A Refresher on Maxwait and Absent-After

With decentralized coordination, each federate advances its logical time locally. A federate can advance to tag g = (t, m) when either:

  1. All inputs are known up to and including g—i.e., every input port has received a message with tag ≥ g (or is disconnected), or
  2. The federate's physical clock ≥ t + maxwait—a timeout expires, and the federate assumes any unresolved ports will not receive messages with timestamp ≤ t.

The maxwait attribute is put just before the LF statement that instantiates a federate:

federated reactor {
  @maxwait(time value)
  d = new ReactorClass()
}

If no such attribute appears, the maxwait defaults to zero. The time value specifies how long (in physical time) a federate should wait for inputs to become known before advancing to a logical time. Setting maxwait to forever means the federate never advances on timeout; it always waits for all inputs to become known. Setting it to a finite value (e.g. 50 ms) bounds how long the federate waits before assuming unknown inputs are absent. If the timeout expires and an input is assumed absent at some timestamp t, the federate may later receive a message with timestamp ≤ t; that message is tardy and triggers an STP (safe-to-process) violation. You can handle tardy messages with a tardy handler.

The absent_after attribute is put just before a connection between federates:

federated reactor {
  ...
  @absent_after(100 ms)
  fed1.out -> fed2.in
}

It specifies a timeout such that, after the federate has advanced to tag t, if an input on that connection is still unknown when the timeout expires, the runtime assumes that input absent at tag t. Unlike maxwait (which governs when the federate may advance at all), absent_after lets you delay only those reactions that depend on specific inputs, while still allowing the federate to advance and run other reactions. That is what enables request–response patterns like RPC with futures.
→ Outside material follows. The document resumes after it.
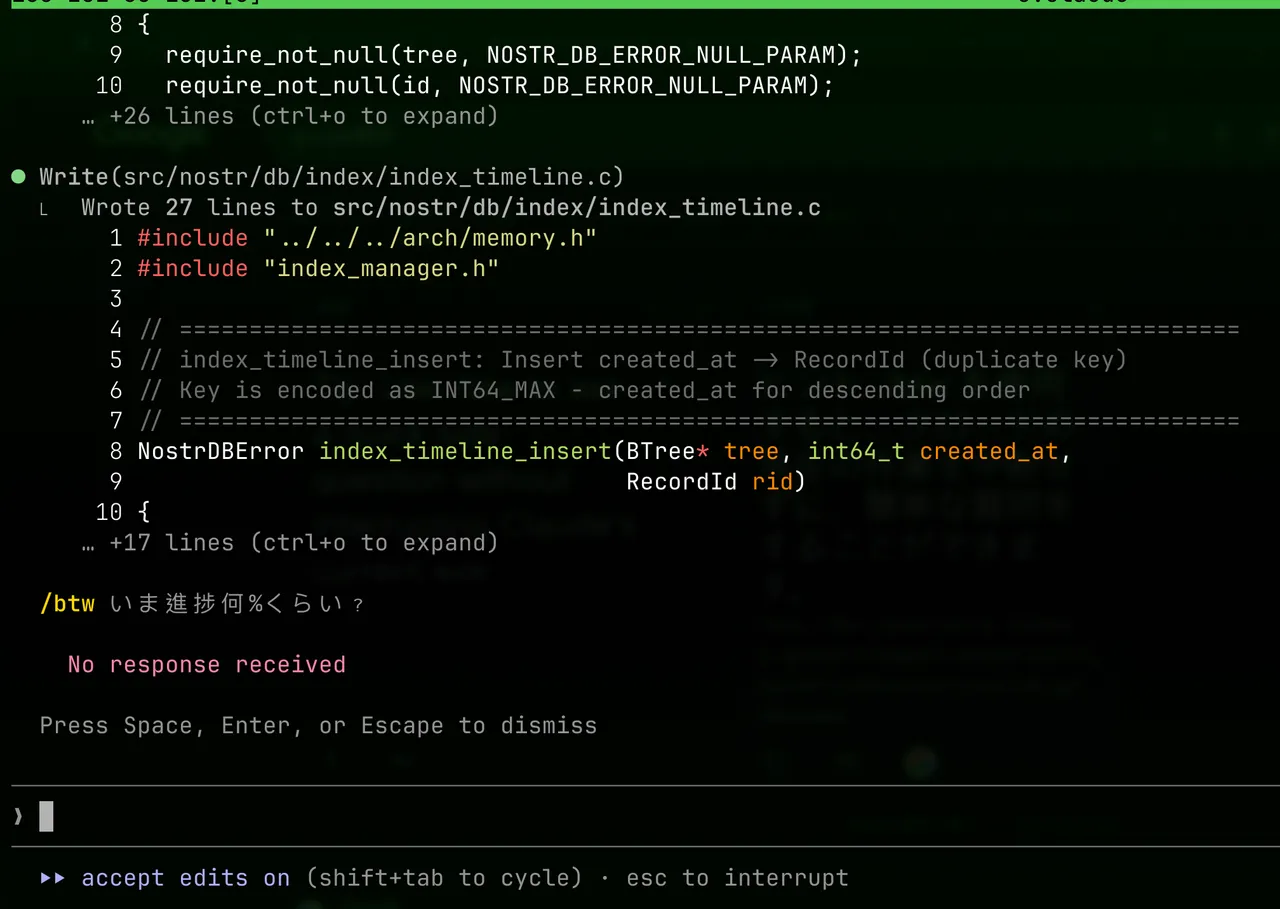The width and height of the screenshot is (1280, 909).
Task: Click the asterisk after BTree
Action: (703, 452)
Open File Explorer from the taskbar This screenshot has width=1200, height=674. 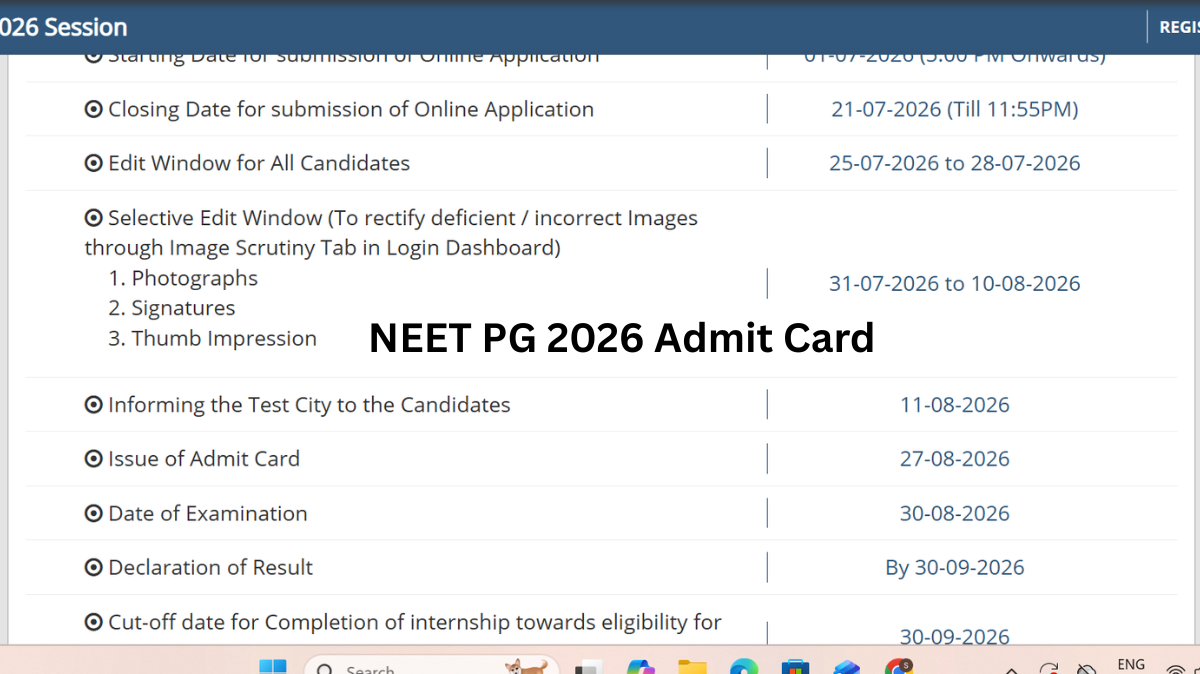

With that in place, we can see how different choices realize different distributed patterns.


Coordination Techniques for Consistency

Conservative Coordination Without Null Messages

Conservative techniques enforce in-order processing by waiting for all relevant inputs before advancing. Chandy-and-Misra-style coordination uses only condition (1): advance only when all inputs are known. There is no timeout. We achieve that in LF by setting maxwait to forever. The federate never advances on timeout; it always waits for every input to become known.
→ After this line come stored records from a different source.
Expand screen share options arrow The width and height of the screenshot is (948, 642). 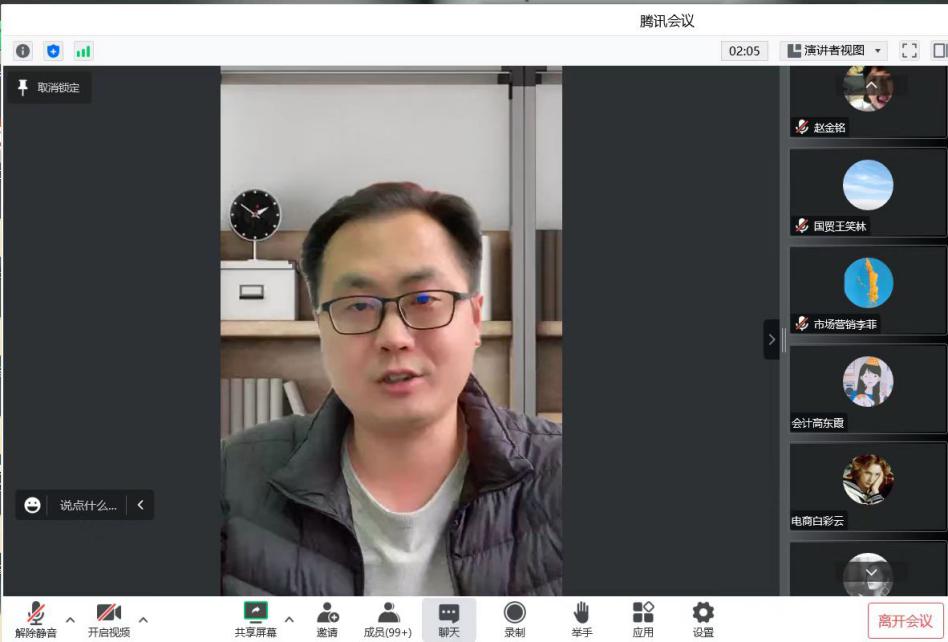pos(289,620)
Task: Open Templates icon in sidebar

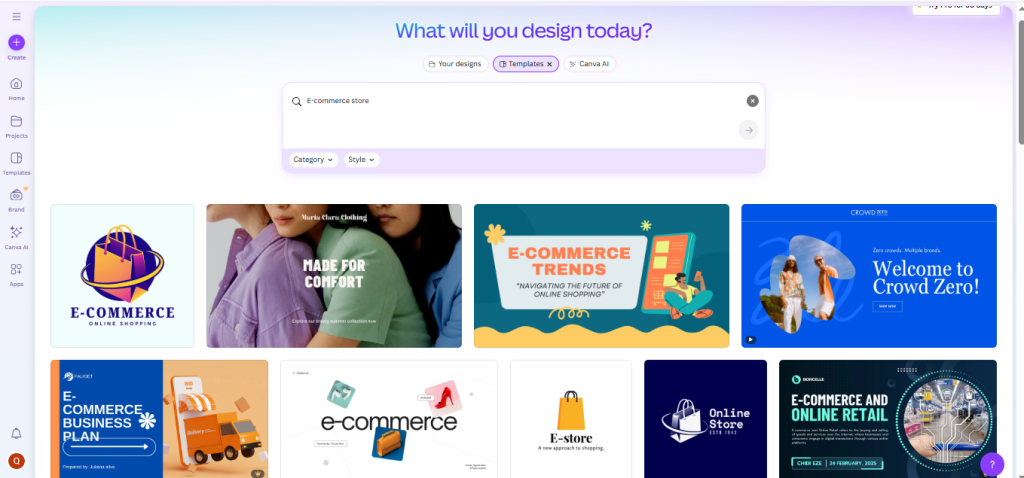Action: click(x=16, y=159)
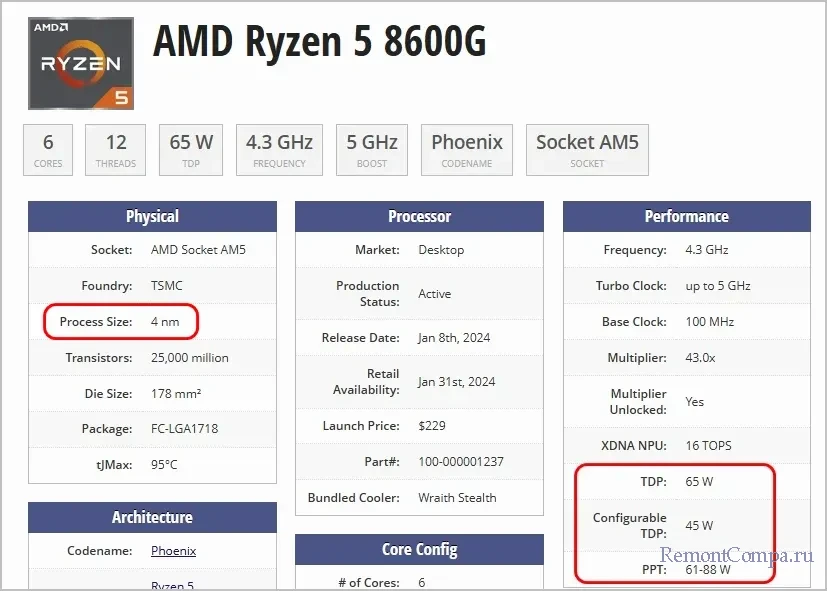Click the Core Config section header

(x=419, y=549)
A classic example is an aircraft door that must be disarmed before opening. A cockpit issues an open command; a camera checks for a ramp and sends a disarm signal. The door must process both open and disarm, and disarm before open when they share the same tag. The open command often arrives before the camera’s result. The door therefore must wait for both inputs before acting.

AircraftDoor diagram

The Decentralized Consistency post discusses this in detail. The crucial part is:

federated reactor {
  c = new Cockpit()
  v = new Camera()
  @maxwait(forever)
  d = new Door()
  c.open -> d.open
  c.open -> v.check_ramp
  v.ramp_present -> d.disarm
}

With @maxwait(forever), the Door federate never advances until it has received something (open or disarm) on each port up to the current tag. Consistency is prioritized over availability: we prefer to block indefinitely rather than open without knowing the camera’s verdict.
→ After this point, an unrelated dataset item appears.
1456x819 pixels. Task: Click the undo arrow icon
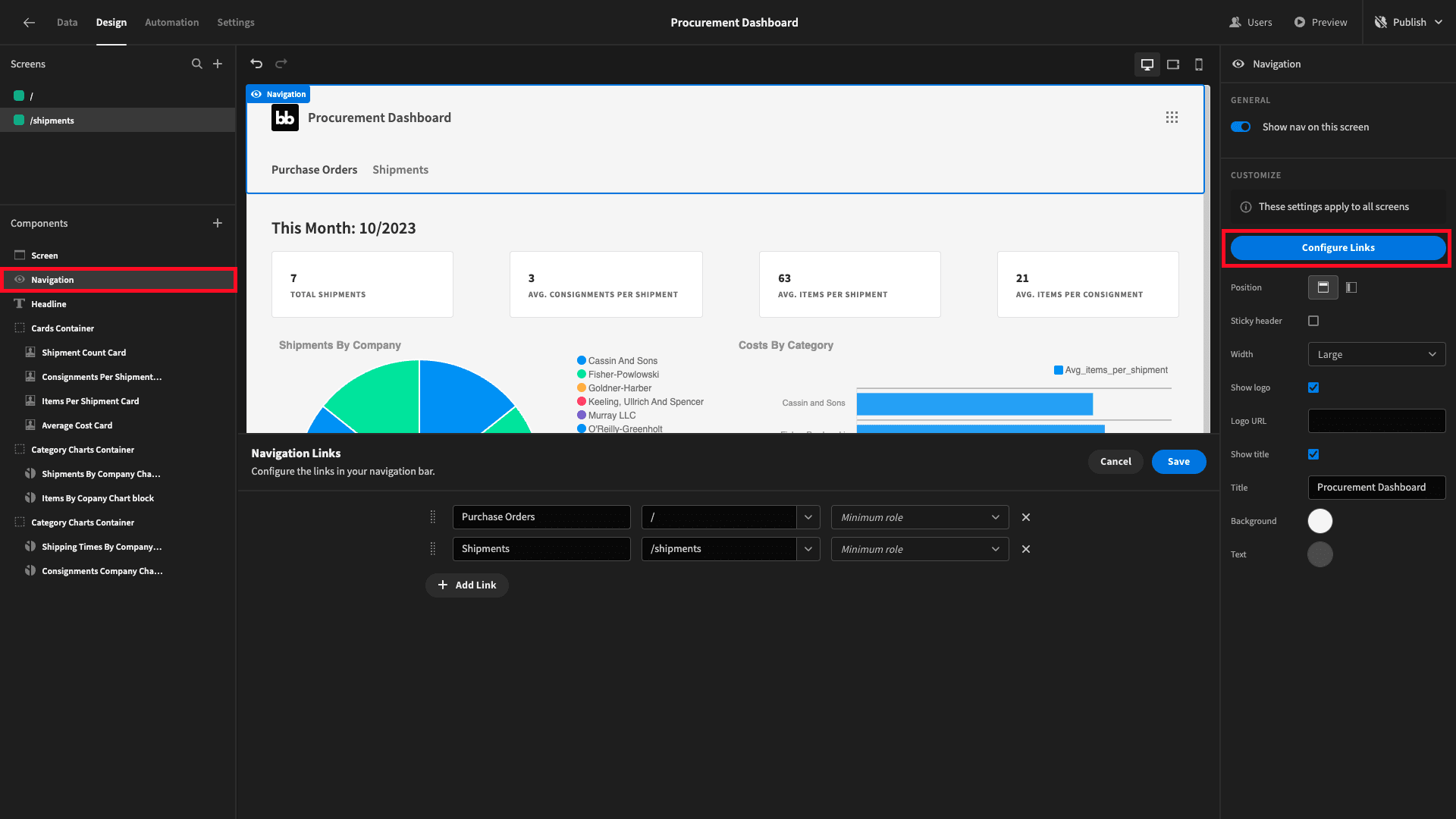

Conservative Coordination With Null Messages

If you still want logical-time consistency but cannot afford to wait forever, null messages can help. Producers periodically send “no data” messages so that consumers know “nothing with timestamp ≤ t will arrive” and can advance.

Consider a distributed banking setup: two ATMs send deposit/withdrawal requests to two account managers that maintain a replicated balance. We want both managers to process requests in timestamp order. Each ATM wraps a timer; when the timer fires without a user request, it sends a null message (e.g. zero-valued). Account managers use @maxwait(forever) and process inputs in tag order. The period of the null messages effectively controls how long the system waits for real data before assuming “absent” and advancing.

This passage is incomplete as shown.